Yo puedo ver en Raskólnikov tres voces de la conciencia y no dos: en primer lugar, Razumijin representa (esto sí lo comparto), la conciencia terrenal, basada en la amistad y el aprecio que este joven siente por él y además, teniendo en cuenta que su apellido significa "sensatez" o "cordura" en ruso.
En segundo lugar, pongo a Sonia (Sofía Marméladova), apoyándose en el lado afectivo, el del amor y por último y más importante, el de su propia mente, que es la que ejerce la tortura psicológica que lo consume.
Veo, sí, en Svidrigáilov y muy especialmente en Porfirii Petróvich, el juez de instrucción que investiga el asesinato de la usurera a las otras amenazas que se suman a su torturada conciencia. Svidrigáilov, con su manera taimada y ventajera que tiene para recordarle que tiene en cierta manera bajo su control a la hermana de Raskólnikov, Advotia "Dunia" Románovna para de este modo presionarlo. Por el otro nos encontramos con una mente brillante, la de Porfirii Petrovich, al que posiciono en el mismo lugar que aquellos grandes detectives de la literatura. Porfirii interiormente sabe e intuye lo que sucedió con el asesinato de la vieja y nunca deja de creer que Raskólnikov tiene que ver con esto.
El resto de los personajes tiene una importancia necesaria para el desarrollo de la historia, principalmente su madre Puljeria Aleksándrovna (los apellidos rusos son terribles para quien no lo es pero debe leerlos, escribirlos y pronunciarlos), el oficial Ilía Petróvich, el funcionario Semión Zajárich Marméladov, padre de Sonia y también, en gran parte de la historia conoceremos a Katerina Ivanovna, la esposa tísica de Marméladov.
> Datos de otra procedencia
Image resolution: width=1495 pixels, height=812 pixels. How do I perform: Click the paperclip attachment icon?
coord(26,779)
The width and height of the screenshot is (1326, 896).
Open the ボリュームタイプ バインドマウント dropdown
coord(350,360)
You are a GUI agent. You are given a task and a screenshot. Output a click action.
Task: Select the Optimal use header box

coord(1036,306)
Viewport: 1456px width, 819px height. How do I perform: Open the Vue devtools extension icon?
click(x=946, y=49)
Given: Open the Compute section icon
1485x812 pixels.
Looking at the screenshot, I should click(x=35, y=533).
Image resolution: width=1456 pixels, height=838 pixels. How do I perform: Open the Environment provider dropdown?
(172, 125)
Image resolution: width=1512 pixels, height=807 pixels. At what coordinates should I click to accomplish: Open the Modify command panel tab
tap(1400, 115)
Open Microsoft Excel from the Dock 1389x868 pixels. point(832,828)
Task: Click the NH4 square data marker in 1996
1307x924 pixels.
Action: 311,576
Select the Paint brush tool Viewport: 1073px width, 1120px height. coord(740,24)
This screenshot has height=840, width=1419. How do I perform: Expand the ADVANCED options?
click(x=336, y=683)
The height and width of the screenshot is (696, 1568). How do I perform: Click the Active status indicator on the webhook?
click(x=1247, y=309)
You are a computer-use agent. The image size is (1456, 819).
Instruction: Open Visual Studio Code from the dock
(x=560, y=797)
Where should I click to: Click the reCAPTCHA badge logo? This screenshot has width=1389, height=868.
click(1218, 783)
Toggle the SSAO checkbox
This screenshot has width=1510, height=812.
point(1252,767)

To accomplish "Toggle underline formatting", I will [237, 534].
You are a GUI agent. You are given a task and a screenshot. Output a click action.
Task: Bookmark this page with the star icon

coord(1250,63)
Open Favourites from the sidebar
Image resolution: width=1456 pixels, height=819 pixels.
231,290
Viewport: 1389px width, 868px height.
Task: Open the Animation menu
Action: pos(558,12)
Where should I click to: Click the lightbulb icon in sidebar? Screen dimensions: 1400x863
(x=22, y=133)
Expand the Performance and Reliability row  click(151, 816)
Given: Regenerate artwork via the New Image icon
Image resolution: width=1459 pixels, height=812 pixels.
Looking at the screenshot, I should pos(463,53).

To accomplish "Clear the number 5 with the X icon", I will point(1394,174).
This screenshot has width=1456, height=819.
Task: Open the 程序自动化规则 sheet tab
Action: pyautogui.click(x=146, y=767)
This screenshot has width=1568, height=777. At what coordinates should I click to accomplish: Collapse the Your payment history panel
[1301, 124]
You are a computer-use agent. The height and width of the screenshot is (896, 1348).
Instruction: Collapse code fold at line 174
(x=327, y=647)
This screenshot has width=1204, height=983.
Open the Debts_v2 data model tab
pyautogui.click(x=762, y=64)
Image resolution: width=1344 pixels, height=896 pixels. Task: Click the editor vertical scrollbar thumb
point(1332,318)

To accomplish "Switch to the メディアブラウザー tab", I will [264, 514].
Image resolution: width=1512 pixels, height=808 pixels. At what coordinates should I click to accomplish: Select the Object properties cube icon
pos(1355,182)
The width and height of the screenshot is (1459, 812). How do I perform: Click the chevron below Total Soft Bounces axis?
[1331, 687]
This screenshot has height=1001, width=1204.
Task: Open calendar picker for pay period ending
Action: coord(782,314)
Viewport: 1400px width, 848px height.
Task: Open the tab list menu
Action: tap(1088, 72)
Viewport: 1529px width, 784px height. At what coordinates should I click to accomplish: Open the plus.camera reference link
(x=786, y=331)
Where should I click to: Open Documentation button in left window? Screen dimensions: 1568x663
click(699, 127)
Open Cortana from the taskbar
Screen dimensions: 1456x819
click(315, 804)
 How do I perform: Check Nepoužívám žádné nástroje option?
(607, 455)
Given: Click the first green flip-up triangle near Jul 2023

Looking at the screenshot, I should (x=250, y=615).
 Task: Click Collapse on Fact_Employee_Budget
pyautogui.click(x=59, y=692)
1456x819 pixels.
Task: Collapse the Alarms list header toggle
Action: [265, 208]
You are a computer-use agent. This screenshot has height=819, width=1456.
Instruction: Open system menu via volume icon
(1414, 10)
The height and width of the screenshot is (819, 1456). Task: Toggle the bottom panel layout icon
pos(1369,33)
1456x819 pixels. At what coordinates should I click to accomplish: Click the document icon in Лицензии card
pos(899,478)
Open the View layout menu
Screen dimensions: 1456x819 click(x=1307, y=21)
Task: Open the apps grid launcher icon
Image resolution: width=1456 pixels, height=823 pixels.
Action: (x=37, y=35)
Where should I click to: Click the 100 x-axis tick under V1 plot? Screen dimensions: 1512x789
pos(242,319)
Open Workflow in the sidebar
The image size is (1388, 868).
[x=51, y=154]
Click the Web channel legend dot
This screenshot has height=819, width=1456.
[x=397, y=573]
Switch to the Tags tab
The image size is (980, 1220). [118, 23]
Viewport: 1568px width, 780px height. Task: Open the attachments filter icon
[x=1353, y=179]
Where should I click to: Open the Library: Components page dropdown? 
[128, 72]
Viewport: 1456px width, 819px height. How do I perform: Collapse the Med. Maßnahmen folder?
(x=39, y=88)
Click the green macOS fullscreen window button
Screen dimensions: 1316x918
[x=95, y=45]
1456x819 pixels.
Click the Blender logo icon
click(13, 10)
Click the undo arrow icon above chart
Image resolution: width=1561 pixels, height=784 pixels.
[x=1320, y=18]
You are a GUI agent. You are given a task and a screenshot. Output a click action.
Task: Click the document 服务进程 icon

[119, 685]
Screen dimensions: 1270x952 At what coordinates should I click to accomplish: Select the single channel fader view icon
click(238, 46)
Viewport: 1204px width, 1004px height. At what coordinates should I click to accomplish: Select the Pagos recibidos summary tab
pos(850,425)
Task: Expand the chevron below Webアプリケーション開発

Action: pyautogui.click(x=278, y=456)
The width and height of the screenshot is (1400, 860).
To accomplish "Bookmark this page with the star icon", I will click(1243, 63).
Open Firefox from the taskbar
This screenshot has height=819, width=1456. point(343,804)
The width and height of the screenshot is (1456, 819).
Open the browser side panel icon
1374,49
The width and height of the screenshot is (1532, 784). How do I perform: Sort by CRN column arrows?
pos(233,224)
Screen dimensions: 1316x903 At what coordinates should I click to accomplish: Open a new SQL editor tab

Gran incidencia tienen todos estos personajes en el argumento.
Sobre el final, en el Epilogo, Dostoievski rememorará sus terribles días en el presidio de Siberia y teñirá, entre el desasosiego y la esperanza, al personaje de Raskólnikov para comenzar a construir su idea de redención, pero para llegar a esto, deberemos leer muchísimas páginas.
Es la segunda vez que leo "Crimen y castigo", y cuando estaba terminando de leer el libro, comenzó a sonar en mí la canción más famosa de Queen, "Rapsodia Bohemia".
Presté atención a la letra y por algún mecanismo entendía que la letra de esa canción concuerda prácticamente en todo (menos con la cuestión faustiana) con la historia de Raskólnikov y por momentos la exactitud de hechos entre libro y canción son iguales.
Resumiendo la canción transcribo estos versos y me animaría decir que este tema sería, en el eventual caso de que existiera una banda sonora de "Crimen y castigo", el principal:
"Atrapado en un derrumbamiento / No hay escape de la realidad / Sólo soy un pobre chico /No necesito compasión /No me importa de que lado sople el viento. /Mamá, acabo de matar a un hombre / Demasiado tarde, mi hora ha llegado / Escalofríos atraviesan mi espina dorsal / El cuerpo me duele todo el rato / Adiós a todos, tengo que partir, / Tengo que dejarlos atrás y enfrentar la veredad / Mama, ooooh / No quería hacerte llorar / Si no regreso mañana Sigue adelante / sigue adelante como si realmente nada importase / Nada importa en realidad / Cualquiera lo puede ver / Nada importa en realidad / Nada importa en realidad para mí / Allá donde el viento sople."
Leer este auténtico tour-de-force psicológico llamado "Crimen y castigo" es un volver a darnos cuenta de que Fiódor Dostoievski es un escritor imbatible.
Esta novela es un verdadero desafío y una maravillosa experiencia que todo lector debe enfrentar al menos una vez en la vida.